年頃の男の子らしい、無邪気で無自覚な酷薄さ。しかし、それもまた謙也の愛すべき一面なのだ。自分の欲求にあまりにも素直で、それがたまらなく可愛らしくて色っぽい。
「っ……!」
郁は頬を染めて息を呑む。謙也にやめるつもりがないことは、火を見るより明らかだ。堪え性のない彼に気おされた郁は、混ぜっ返すこともできずに、羞恥に視線を泳がせる。
そんな彼女を見おろしながら、謙也は口の端を上げると。
「――郁はほんまにアホやなぁ。タダより高いもんはないんやで」
その瞳は愛おしそうに彼女を見つめてはいるものの。まるでからかうような謙也の口ぶりに、郁は余程悔しくなったのか、勢い込んで食ってかかった。
「……な、浪速のあきんど!」
「スピードスターや」
「……スピードメーター?」
「計る方ちゃうわ、計られる方や俺は」
まるでコントのようなやりとり。たとえホテルのベッドの上でも、この二人は甘さよりも面白さ。しかし。
「――ま、俺のスピードは計測不能やけどな」
そう言って、謙也は得意げに笑うと、郁を無遠慮に急かしてきた。
「ほら、早よ背中浮かし?」
ムードも何もない、あまりにもまっすぐな誘い文句。
「え、ほ、ホントに……?」
話題がそれて忘れてくれたと思ったのに。忘れていない彼に詰められて、郁は戸惑いに睫毛を伏せる。けれど、ここがベッドの上だったことを思い出し、ついに郁は観念する。

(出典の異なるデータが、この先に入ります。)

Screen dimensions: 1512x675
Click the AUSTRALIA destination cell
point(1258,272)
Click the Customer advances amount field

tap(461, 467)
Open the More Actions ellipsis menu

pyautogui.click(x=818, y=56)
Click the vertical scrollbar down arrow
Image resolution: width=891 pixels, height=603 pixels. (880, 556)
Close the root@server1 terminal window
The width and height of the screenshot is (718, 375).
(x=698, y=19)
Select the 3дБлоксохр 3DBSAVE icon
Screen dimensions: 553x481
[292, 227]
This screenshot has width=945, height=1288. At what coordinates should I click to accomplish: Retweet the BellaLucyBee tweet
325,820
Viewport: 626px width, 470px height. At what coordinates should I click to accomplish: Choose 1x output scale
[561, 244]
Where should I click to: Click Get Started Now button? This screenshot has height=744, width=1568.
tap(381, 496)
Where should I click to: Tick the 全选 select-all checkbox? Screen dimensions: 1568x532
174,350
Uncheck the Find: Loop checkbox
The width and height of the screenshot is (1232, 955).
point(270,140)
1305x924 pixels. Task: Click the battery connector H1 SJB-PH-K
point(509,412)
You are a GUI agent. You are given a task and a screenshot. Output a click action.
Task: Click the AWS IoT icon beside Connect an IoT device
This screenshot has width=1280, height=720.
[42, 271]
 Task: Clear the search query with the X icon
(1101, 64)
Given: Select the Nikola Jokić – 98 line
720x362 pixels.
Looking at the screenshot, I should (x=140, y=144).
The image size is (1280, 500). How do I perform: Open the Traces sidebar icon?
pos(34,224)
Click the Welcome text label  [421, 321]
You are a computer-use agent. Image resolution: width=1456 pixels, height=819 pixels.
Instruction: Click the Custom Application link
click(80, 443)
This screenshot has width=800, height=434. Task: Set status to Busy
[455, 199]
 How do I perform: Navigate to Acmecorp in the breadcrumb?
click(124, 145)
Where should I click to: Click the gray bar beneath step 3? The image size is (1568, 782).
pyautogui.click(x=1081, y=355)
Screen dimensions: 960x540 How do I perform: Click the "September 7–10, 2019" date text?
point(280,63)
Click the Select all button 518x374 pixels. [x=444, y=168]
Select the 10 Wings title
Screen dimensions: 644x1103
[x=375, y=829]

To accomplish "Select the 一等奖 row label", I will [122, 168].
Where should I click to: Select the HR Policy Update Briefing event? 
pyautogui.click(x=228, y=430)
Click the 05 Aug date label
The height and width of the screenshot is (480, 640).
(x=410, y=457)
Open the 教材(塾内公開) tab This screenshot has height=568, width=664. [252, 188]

あまりにもおあつらえ向きなこの状況。最初から逃げ切れるわけがなかったのだ。
可愛くてカッコよくて、誰よりも我儘で愛おしい。郁の弱点を知り尽くしているそんな謙也に、こんなにも強く求められて。彼女が拒めるはずがない。
郁はぎゅっと瞳を閉じて、彼に言われるがまま背中を浮かせた。下着のホックが外される気配はすぐに訪れて、背徳感にも似た甘い期待に、郁の内側が熱く潤んだ。
――今度は、自分が彼の我儘に付き合う番。